Musical activities in Los Angeles between 1911 and 1948 were described in the Pacific Coast Musician, a periodical founded and edited by Frank Colby (1867–1940), an organist, conductor and composer. Music of the West, a monthly issued in Pasadena from 1945 to 1969, also focussed on local musical events. The only musicological journals published in Los Angeles in more recent years are the Journal of the Arnold Schoenberg Institute (1976–94), edited until 1991 by Leonard Stein, and the Inter-American Music Review (1978–), edited by Robert Stevenson.
Los Angeles, §4: The modern era
The southern California climate attracted the first film companies to Los Angeles in 1913. The advent of sound films in 1927 created a far greater demand for composers and performers; Malotte settled in the city that year, founded a school for theatre organists and wrote and conducted film scores for Walt Disney. Each motion-picture studio employed an orchestra of symphonic proportions, providing a vast pool of musical talent that helped make Los Angeles a centre for radio, television and the recording industry.

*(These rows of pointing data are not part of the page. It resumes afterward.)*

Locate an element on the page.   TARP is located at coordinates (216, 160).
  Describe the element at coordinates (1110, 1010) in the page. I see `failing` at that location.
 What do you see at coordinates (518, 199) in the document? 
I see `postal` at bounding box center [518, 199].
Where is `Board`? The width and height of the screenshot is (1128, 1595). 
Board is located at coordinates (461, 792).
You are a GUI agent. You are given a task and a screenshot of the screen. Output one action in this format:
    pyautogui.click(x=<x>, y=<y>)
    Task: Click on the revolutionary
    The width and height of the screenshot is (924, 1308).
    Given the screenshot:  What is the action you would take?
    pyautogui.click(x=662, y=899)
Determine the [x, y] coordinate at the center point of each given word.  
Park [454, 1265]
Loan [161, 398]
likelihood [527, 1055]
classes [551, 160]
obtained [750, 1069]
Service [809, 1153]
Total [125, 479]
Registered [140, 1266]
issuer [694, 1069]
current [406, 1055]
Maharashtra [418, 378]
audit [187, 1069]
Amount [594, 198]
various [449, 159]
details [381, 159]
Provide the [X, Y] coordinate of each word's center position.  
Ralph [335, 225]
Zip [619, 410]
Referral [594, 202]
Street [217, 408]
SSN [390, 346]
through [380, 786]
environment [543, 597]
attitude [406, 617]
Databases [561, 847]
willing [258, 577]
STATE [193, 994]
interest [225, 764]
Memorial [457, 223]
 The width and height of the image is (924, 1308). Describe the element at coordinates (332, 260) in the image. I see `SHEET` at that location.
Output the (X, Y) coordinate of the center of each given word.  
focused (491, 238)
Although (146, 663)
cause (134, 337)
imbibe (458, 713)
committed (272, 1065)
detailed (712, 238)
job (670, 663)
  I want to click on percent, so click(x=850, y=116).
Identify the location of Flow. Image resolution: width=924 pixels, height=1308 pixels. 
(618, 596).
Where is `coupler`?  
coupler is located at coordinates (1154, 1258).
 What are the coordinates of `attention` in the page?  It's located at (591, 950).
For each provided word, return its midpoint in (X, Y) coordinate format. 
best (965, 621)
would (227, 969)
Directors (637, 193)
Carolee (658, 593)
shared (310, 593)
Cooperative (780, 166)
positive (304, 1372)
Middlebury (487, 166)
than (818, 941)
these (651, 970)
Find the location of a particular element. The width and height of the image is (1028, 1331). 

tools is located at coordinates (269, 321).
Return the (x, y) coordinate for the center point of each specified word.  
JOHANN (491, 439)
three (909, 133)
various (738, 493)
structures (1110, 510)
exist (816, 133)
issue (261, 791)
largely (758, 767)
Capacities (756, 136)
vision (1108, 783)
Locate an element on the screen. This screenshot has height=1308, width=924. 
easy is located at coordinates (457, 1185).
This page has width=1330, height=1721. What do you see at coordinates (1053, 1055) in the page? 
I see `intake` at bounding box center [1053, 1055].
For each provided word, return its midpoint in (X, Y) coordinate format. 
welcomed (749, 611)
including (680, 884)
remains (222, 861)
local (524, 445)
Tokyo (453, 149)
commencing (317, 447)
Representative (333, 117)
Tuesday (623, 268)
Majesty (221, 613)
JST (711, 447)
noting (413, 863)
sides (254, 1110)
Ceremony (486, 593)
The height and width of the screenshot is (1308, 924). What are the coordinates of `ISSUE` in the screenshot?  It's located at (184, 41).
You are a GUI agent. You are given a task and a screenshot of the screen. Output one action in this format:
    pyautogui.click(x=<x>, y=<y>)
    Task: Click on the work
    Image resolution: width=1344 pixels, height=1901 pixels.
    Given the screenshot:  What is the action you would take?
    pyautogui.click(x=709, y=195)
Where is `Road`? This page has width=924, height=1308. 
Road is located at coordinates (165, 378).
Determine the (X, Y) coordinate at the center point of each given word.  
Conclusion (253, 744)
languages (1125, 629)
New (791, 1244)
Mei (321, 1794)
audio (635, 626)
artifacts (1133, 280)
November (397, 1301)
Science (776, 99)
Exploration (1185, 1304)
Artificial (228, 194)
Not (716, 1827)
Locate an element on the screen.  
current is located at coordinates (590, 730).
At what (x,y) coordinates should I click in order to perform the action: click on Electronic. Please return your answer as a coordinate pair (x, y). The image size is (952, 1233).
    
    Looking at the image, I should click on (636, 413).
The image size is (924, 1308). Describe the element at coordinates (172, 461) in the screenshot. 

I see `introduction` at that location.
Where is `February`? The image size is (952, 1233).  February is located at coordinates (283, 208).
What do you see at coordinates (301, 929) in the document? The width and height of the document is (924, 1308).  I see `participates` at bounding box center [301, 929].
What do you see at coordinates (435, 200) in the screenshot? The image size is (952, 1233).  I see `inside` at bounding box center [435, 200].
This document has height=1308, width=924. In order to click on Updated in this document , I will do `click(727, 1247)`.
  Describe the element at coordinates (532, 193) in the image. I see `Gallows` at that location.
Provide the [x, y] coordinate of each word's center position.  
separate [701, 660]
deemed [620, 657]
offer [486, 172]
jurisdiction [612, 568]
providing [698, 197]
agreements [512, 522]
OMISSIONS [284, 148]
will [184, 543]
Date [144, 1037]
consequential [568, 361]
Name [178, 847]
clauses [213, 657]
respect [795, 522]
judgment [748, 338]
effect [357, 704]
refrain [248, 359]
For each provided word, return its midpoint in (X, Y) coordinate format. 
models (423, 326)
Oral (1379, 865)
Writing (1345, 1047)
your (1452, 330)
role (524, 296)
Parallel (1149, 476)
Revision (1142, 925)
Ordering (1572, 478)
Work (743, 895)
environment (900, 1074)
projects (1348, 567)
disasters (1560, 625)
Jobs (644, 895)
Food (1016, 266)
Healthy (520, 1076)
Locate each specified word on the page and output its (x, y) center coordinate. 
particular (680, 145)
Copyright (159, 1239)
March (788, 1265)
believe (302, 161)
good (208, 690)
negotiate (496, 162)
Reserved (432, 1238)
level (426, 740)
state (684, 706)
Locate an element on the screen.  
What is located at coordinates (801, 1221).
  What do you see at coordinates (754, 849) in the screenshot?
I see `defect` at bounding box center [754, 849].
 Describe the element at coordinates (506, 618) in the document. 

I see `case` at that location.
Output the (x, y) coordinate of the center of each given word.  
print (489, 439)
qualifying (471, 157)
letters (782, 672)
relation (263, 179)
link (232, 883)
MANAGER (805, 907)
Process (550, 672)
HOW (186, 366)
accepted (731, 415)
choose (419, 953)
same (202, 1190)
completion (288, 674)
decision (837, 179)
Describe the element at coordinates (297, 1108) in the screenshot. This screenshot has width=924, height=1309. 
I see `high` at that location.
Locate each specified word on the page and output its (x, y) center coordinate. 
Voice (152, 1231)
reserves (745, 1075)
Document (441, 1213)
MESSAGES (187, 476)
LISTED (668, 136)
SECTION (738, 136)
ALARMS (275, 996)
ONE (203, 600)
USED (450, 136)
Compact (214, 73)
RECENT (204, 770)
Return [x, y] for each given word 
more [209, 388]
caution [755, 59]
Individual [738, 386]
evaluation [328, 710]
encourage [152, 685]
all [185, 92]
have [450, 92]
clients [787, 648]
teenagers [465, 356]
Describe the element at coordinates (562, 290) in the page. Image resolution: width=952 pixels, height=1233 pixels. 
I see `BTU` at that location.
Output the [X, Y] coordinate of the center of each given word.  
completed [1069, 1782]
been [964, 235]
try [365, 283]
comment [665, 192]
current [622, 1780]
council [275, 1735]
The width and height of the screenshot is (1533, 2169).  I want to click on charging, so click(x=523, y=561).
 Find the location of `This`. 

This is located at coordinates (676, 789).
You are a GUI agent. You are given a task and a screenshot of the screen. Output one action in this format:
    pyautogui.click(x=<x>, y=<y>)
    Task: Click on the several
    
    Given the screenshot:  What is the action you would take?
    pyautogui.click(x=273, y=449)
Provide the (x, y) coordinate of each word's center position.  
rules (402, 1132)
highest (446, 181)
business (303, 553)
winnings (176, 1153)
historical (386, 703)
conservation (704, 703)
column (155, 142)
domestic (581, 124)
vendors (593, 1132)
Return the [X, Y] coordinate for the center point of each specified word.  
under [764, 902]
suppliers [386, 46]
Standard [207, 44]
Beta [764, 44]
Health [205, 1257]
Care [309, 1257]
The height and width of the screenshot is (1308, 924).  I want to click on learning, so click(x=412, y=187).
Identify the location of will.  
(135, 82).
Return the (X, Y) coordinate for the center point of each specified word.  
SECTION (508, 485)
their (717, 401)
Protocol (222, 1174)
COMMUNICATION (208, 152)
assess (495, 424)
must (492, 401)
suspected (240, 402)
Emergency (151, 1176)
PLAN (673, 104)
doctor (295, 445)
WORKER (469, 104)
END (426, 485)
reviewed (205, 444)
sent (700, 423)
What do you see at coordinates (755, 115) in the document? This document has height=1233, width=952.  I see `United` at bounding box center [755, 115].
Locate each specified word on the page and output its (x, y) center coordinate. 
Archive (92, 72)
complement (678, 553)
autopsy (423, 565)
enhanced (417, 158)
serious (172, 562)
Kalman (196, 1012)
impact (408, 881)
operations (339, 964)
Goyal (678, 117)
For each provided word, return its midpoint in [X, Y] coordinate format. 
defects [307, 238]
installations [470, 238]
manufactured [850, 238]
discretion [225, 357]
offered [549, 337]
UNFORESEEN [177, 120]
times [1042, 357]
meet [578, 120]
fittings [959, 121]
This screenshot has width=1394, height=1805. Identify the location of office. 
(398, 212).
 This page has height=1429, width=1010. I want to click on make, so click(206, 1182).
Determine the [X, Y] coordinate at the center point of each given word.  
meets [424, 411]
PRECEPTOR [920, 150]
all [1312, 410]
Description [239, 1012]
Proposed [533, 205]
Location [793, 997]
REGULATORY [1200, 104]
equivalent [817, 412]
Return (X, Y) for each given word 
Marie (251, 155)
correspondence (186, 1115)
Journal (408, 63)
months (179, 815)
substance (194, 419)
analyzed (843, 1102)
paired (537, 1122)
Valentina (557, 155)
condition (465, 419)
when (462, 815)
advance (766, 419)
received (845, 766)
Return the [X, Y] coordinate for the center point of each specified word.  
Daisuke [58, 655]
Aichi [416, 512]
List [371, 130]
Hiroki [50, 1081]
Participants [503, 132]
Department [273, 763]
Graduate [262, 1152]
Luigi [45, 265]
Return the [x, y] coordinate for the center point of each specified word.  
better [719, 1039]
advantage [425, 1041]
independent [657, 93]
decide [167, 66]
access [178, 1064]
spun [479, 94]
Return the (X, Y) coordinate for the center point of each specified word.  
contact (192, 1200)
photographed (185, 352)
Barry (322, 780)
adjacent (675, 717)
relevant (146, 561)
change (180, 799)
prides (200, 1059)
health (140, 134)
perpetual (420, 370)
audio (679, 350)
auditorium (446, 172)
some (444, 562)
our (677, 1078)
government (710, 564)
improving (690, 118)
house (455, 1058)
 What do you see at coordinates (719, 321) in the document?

Los Angeles, §4: The modern era
Among the most influential jazz musicians in Los Angeles was Stan Kenton, who initiated several progressive-jazz ensembles that performed throughout the USA. Other jazz musicians who achieved prominence in Los Angeles include Shelly Manne, Les McCann and Shorty Rogers. Howard Rumsey's series of Concerts by the Sea made the Lighthouse in Hermosa Beach one of the most popular jazz clubs in southern California. In 1998 both UCLA and USC founded institutes of jazz studies. The following year a statue of Duke Ellington was placed in front of UCLA’s Schoenberg Hall.
The leading exponent of modern black gospel music, James L. Cleveland, settled in Los Angeles in 1962 and died there in 1991. He formed the Southern California Community Choir in 1968, and in 1971 became pastor of the Cornerstone Institutional Baptist Church.
Los Angeles has long been an important centre for rock music. Two of the best-known groups of the 1960s, the Doors and Frank Zappa's Mothers of Invention, began their careers in the area. More recently, Los Angeles has been home to several best-selling rap groups, notably NWA, Above the Law and Compton's Most Wanted.